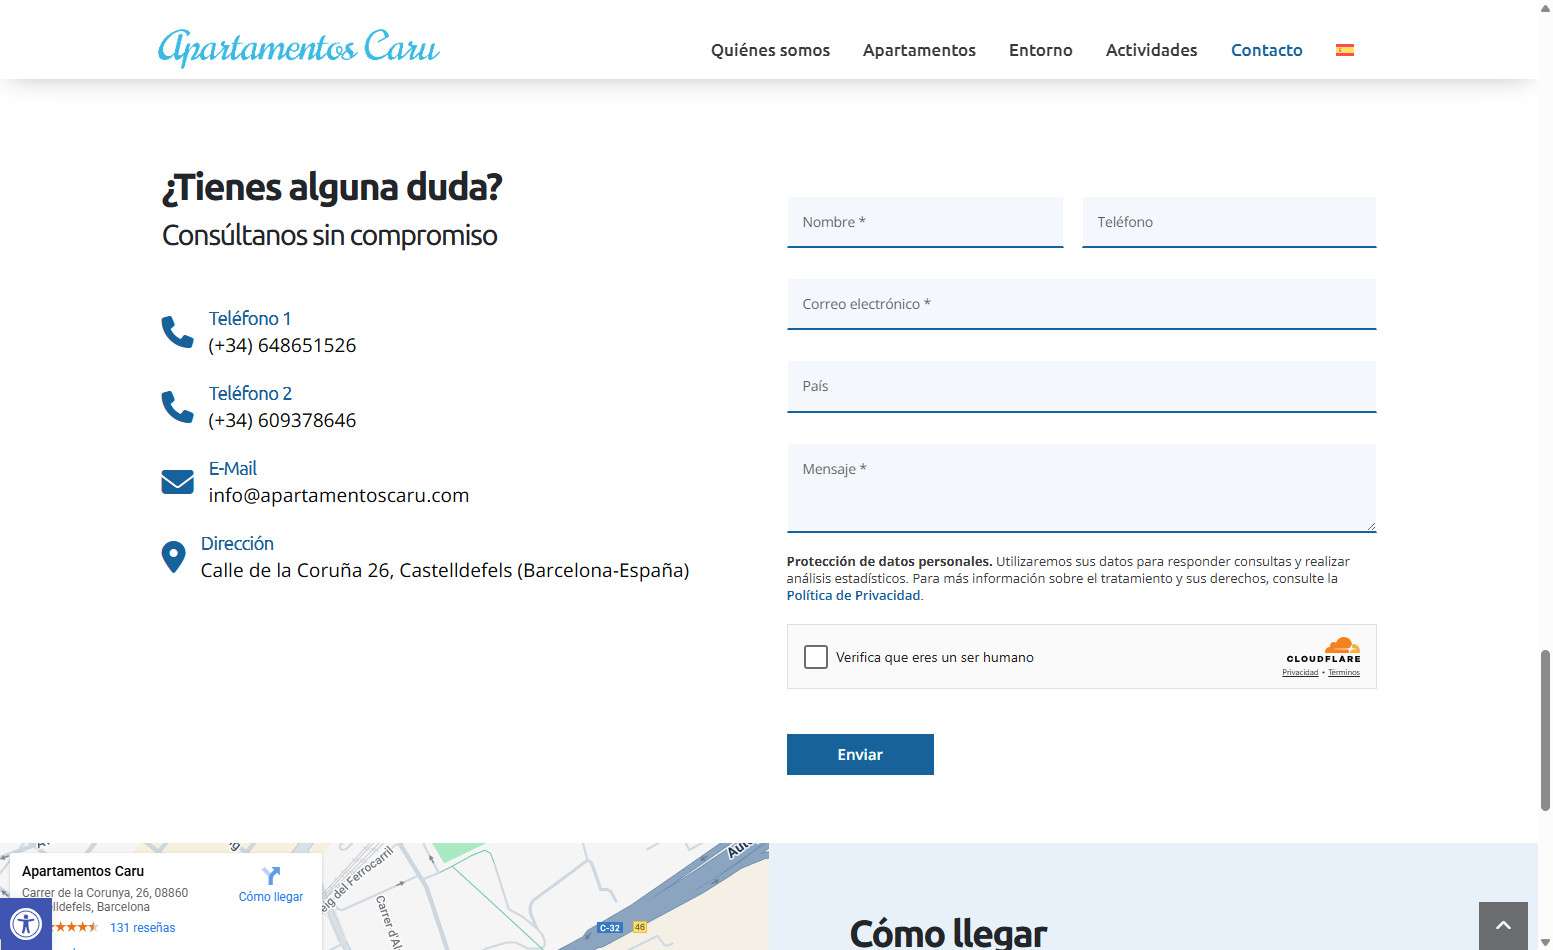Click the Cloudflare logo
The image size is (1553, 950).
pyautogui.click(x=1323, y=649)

==

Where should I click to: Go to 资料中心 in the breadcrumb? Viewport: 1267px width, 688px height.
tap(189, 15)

==

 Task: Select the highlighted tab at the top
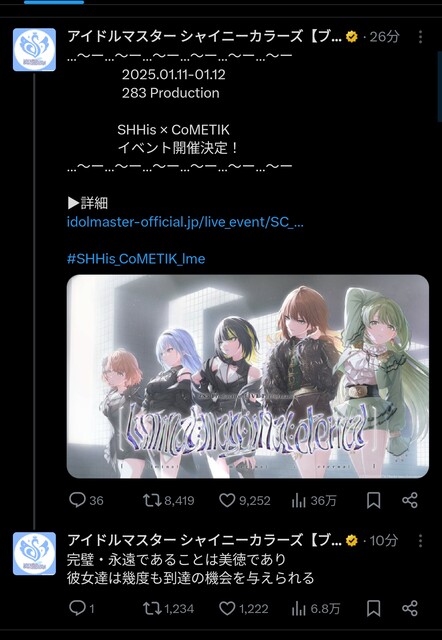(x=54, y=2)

■ Challenge
Change "breadcrumb" to "menu" in the stretch of material from the line containing "Where should I" through the line containing "tap(189, 15)", and write out only those lines with nothing else altered.

■ Expected answer
Where should I click to: Go to 资料中心 in the menu? Viewport: 1267px width, 688px height.
tap(189, 15)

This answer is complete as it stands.